THERE WILL COME SOFT RAINS: A Radical Act of Love in a Drowning World

What would you do to protect your loved ones in the face of climate collapse? Would you defy your family? Your faith? Would you dig up the dead?

There Will Come Soft Rains asks these questions with an intimacy and urgency that sets it apart from any other climate film in recent memory. Elham Ehsas presents a narrative that is both deeply grounded in British-Pakistani Muslim identity and universally resonant in its exploration of love, grief, and resistance.

Olivia D’Lima’s Mira is a portrait of modern spiritual resilience. She is not simply reacting to climate change she is reckoning with it, in a way that is deeply tied to ancestry, obligation, and feminine courage. Her journey is not one of spectacle, but of soul-searching. As she begins to move her father’s body to higher ground, she isn’t just moving earth she is disturbing an entire moral order, one rooted in patriarchal systems and static tradition.

Yet, the film never vilifies religion. Instead, it shows how spiritual conviction and environmental action can and must coexist. This is climate storytelling through the lens of embodied faith, and it’s unlike anything we’ve seen on screen before.

The technical craft on display is equally impressive. Yiannis Manolopoulos’ cinematography brings a quiet grandeur to the natural world, while Rana Fadavi’s designs create a liminal space between sanctuary and confrontation. Rushil Ranjan’s score adds a musical undertow of longing, making the film feel timeless even as it speaks directly to our burning present.

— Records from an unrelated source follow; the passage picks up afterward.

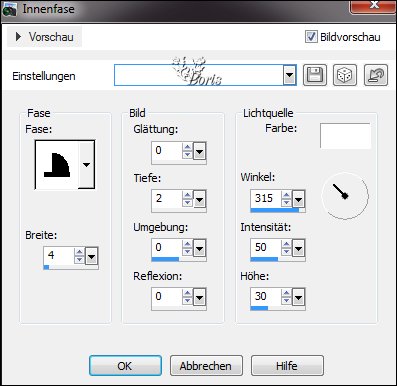The height and width of the screenshot is (386, 397).
Task: Click the Intensität slider bar
Action: (x=278, y=259)
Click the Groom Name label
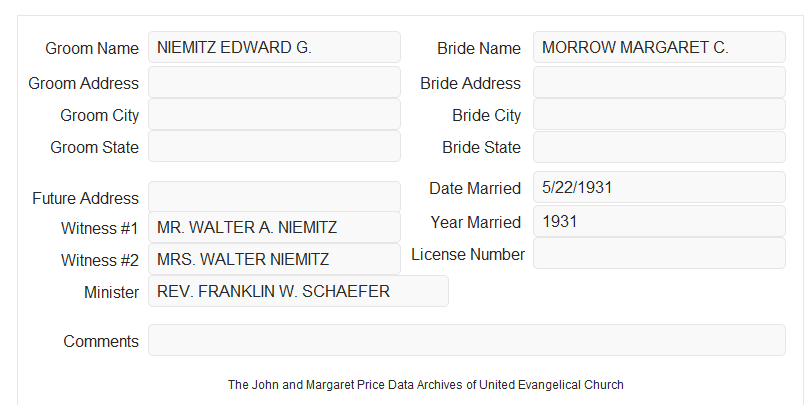 92,48
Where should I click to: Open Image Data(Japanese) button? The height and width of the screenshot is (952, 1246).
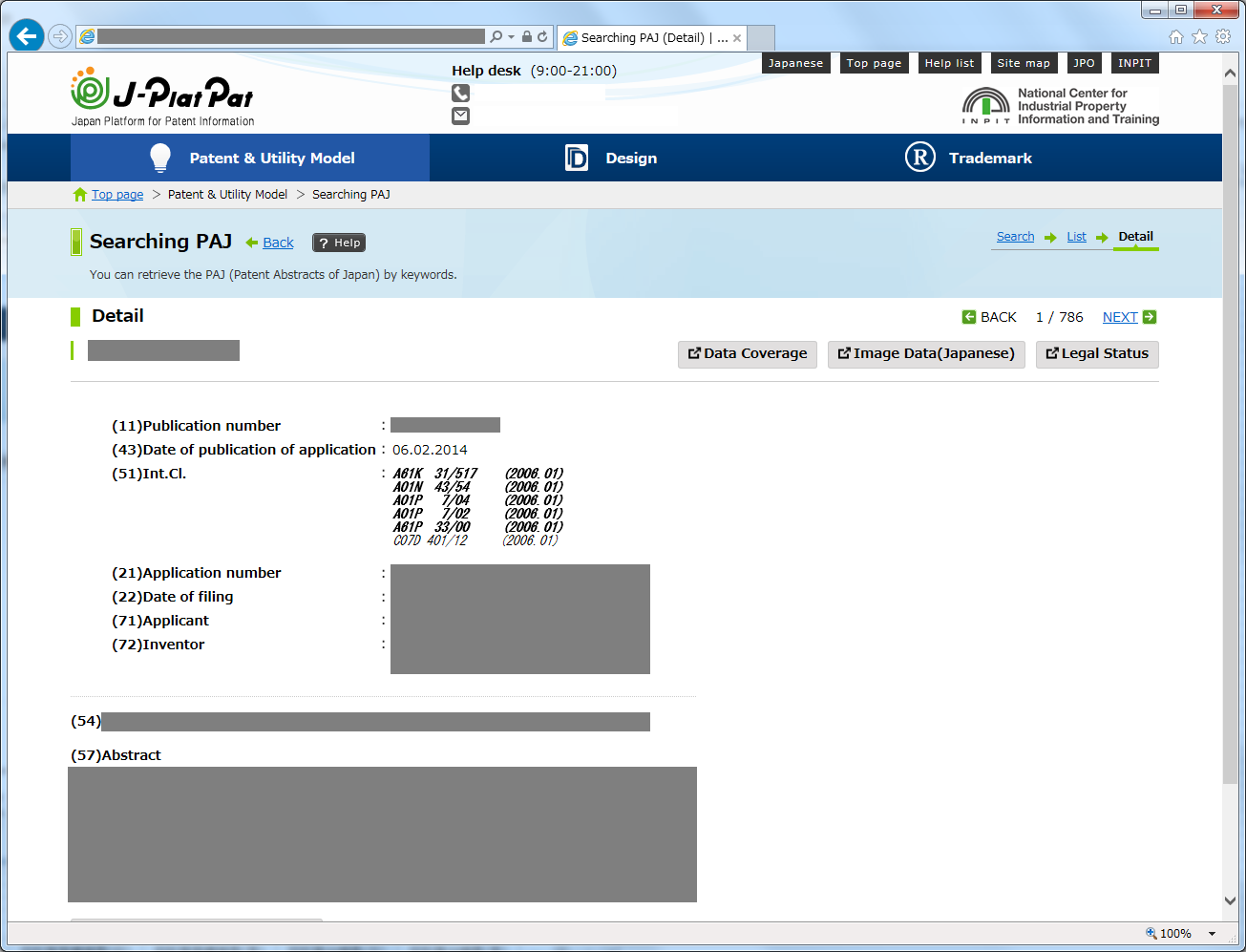(926, 354)
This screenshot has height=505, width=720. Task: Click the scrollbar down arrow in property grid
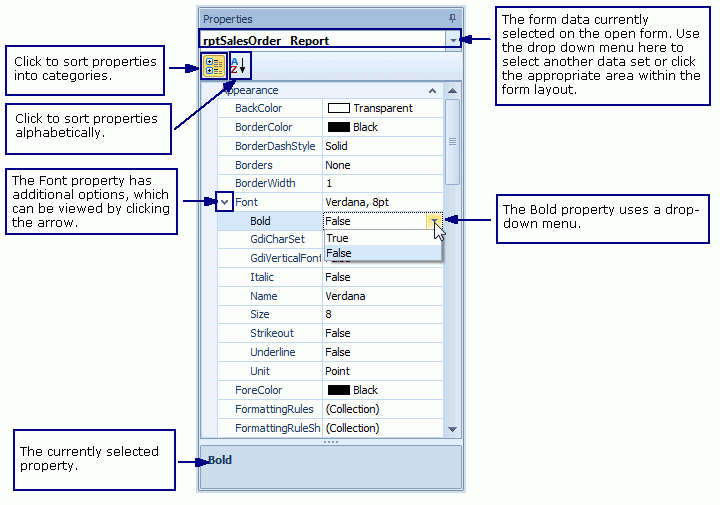[452, 429]
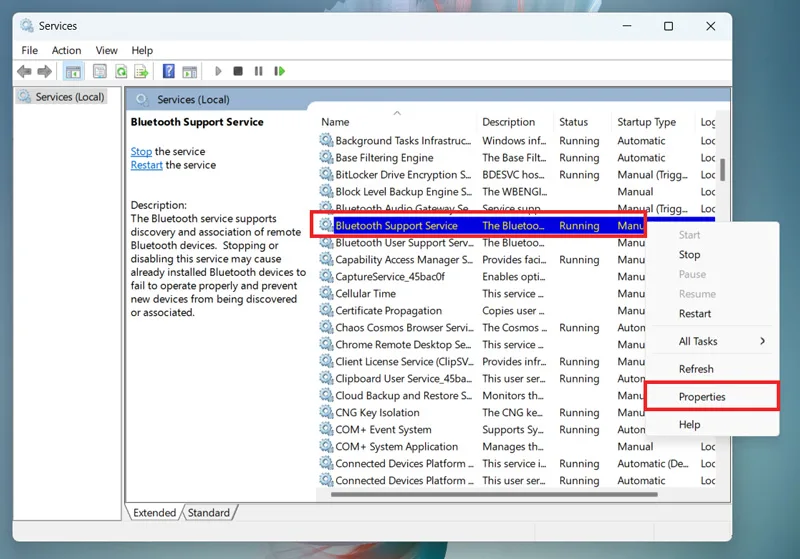Click the Stop Service square icon
Image resolution: width=800 pixels, height=559 pixels.
(x=238, y=71)
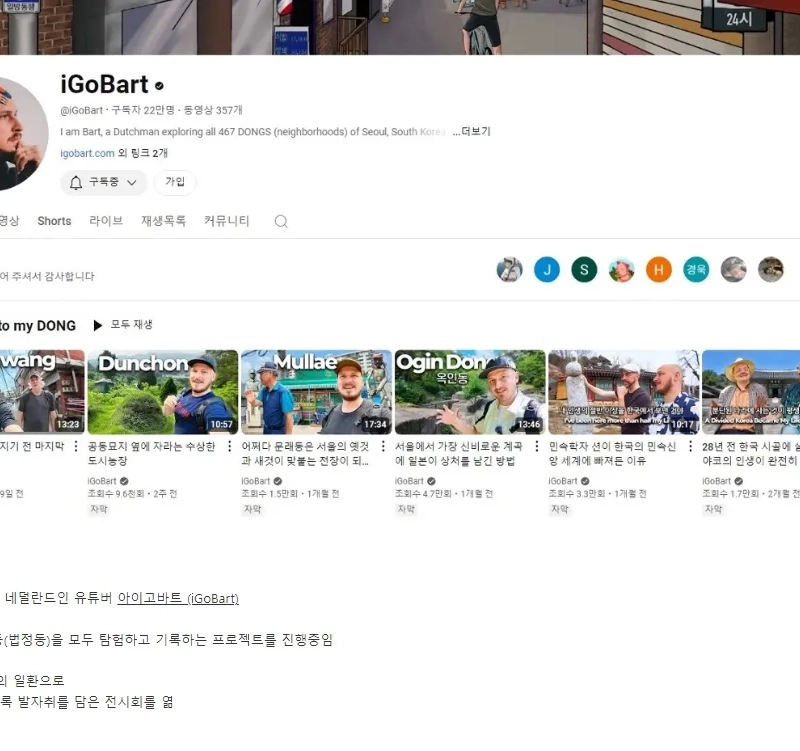Click the iGoBart channel profile picture

15,132
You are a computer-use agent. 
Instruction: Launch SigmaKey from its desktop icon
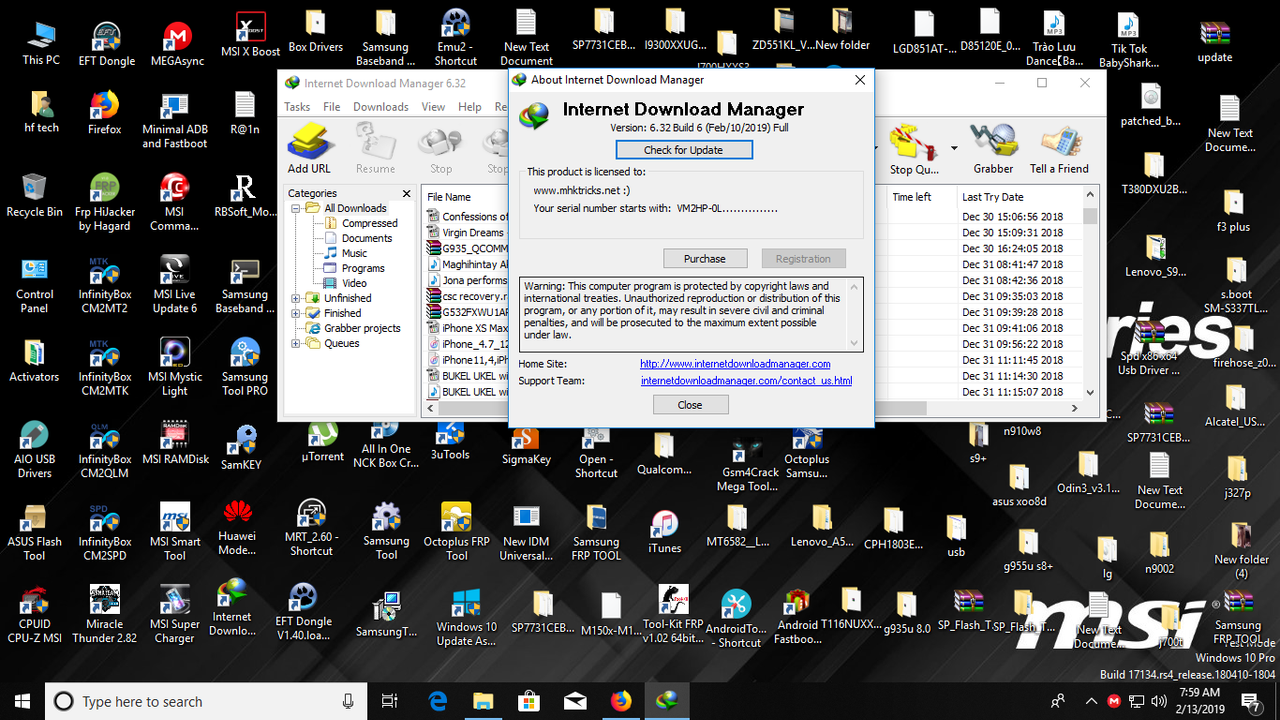tap(526, 440)
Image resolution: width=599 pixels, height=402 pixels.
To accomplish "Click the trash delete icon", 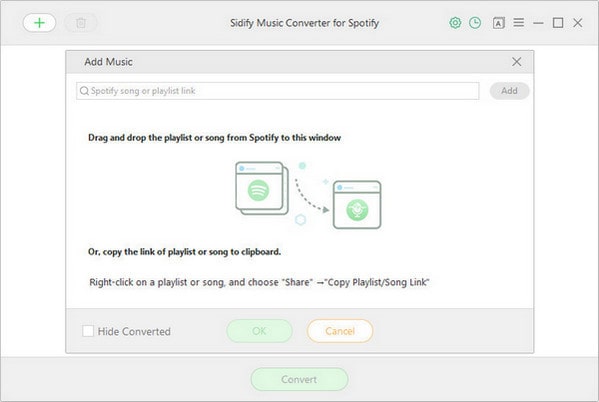I will point(81,23).
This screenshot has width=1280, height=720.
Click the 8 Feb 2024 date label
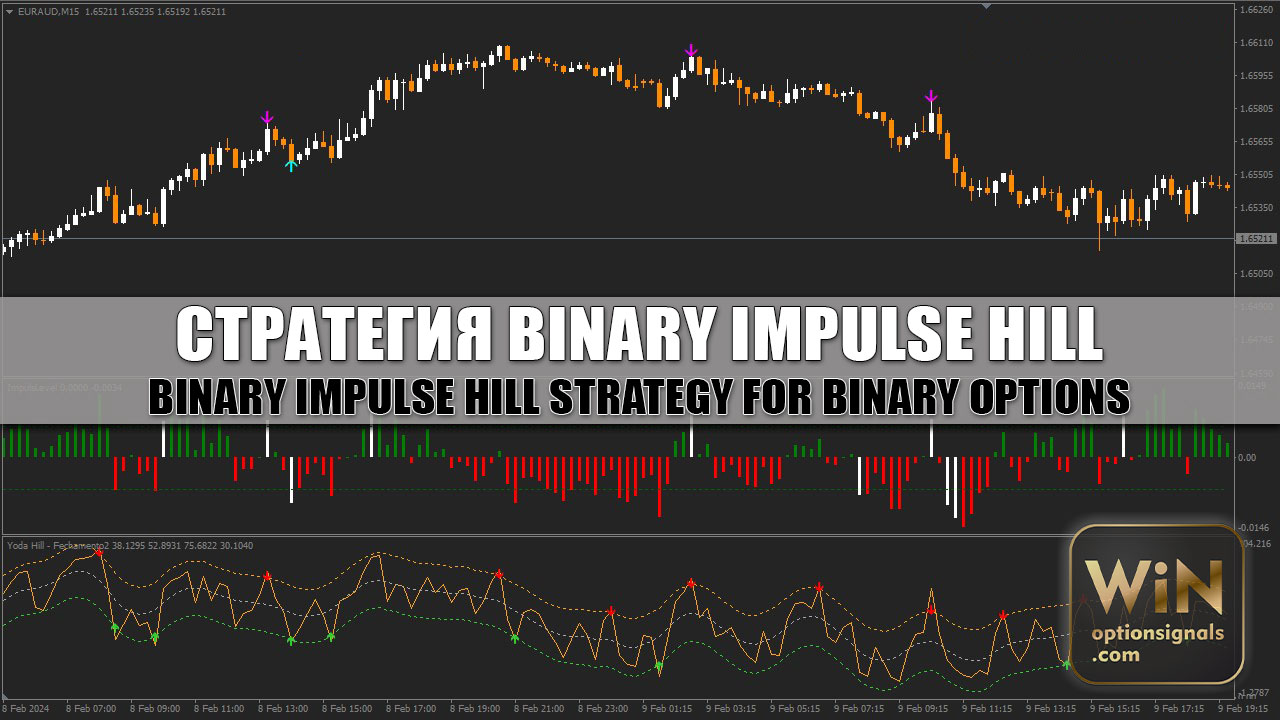pyautogui.click(x=26, y=709)
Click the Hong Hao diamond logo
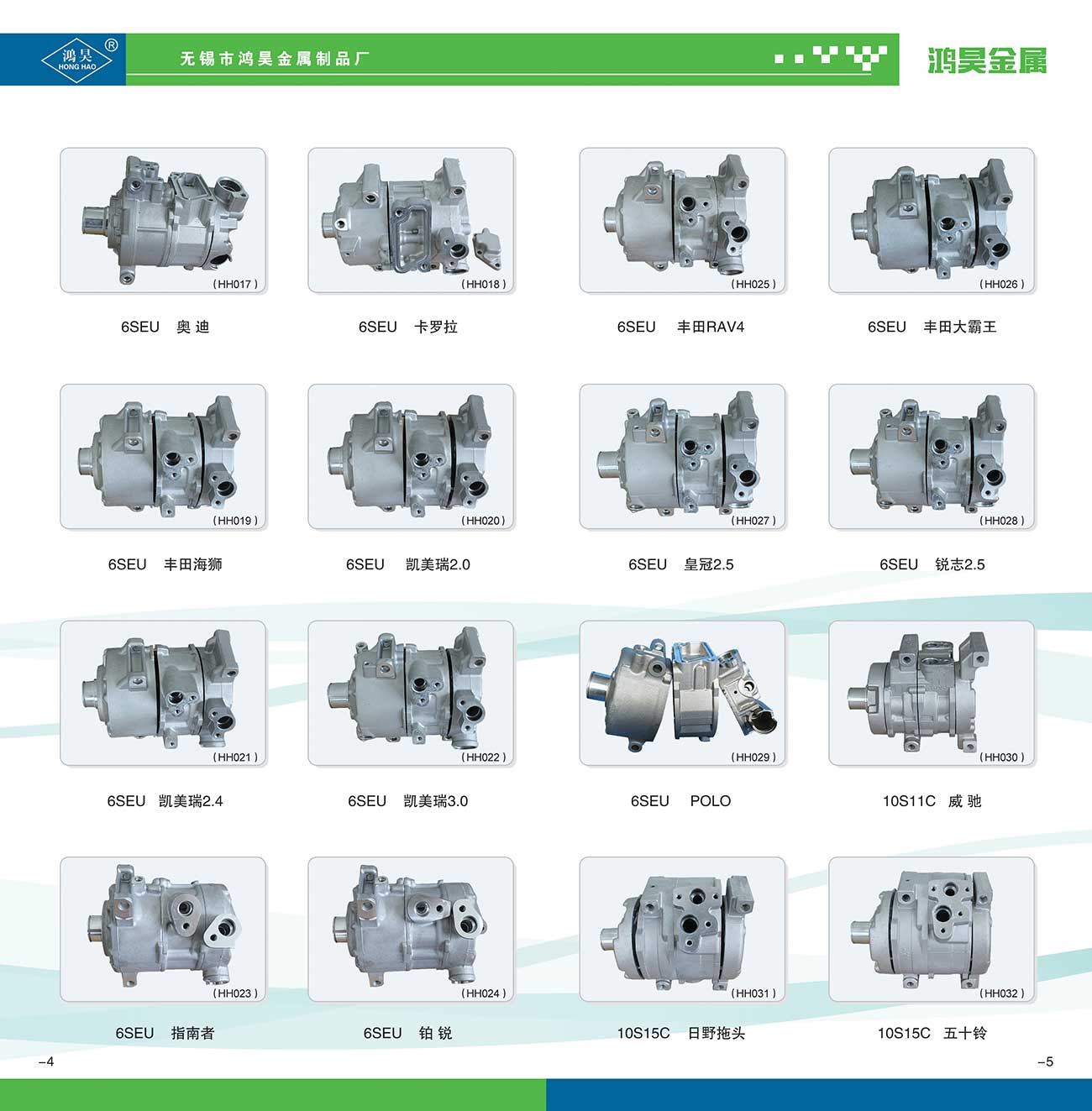Viewport: 1092px width, 1111px height. [x=76, y=60]
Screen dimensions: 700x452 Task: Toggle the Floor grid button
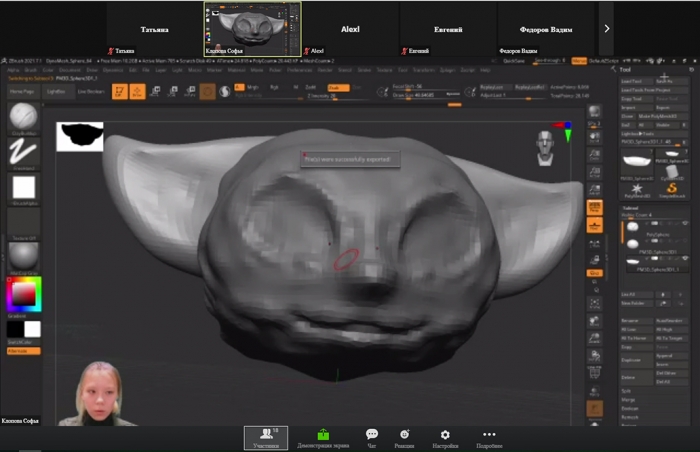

What stays with you, ultimately, is the film’s emotional intelligence. It understands that for many communities, the climate crisis is not just about science or activism it is about memory, ritual, and the difficult act of adaptation. There Will Come Soft Rains is a love letter to the resilience of women, the power of grief, and the potential for transformation in even the most sacred of places.

Verdict: ★★★★★

A quiet revolution disguised as a short film. Urgent, lyrical, and deeply necessary.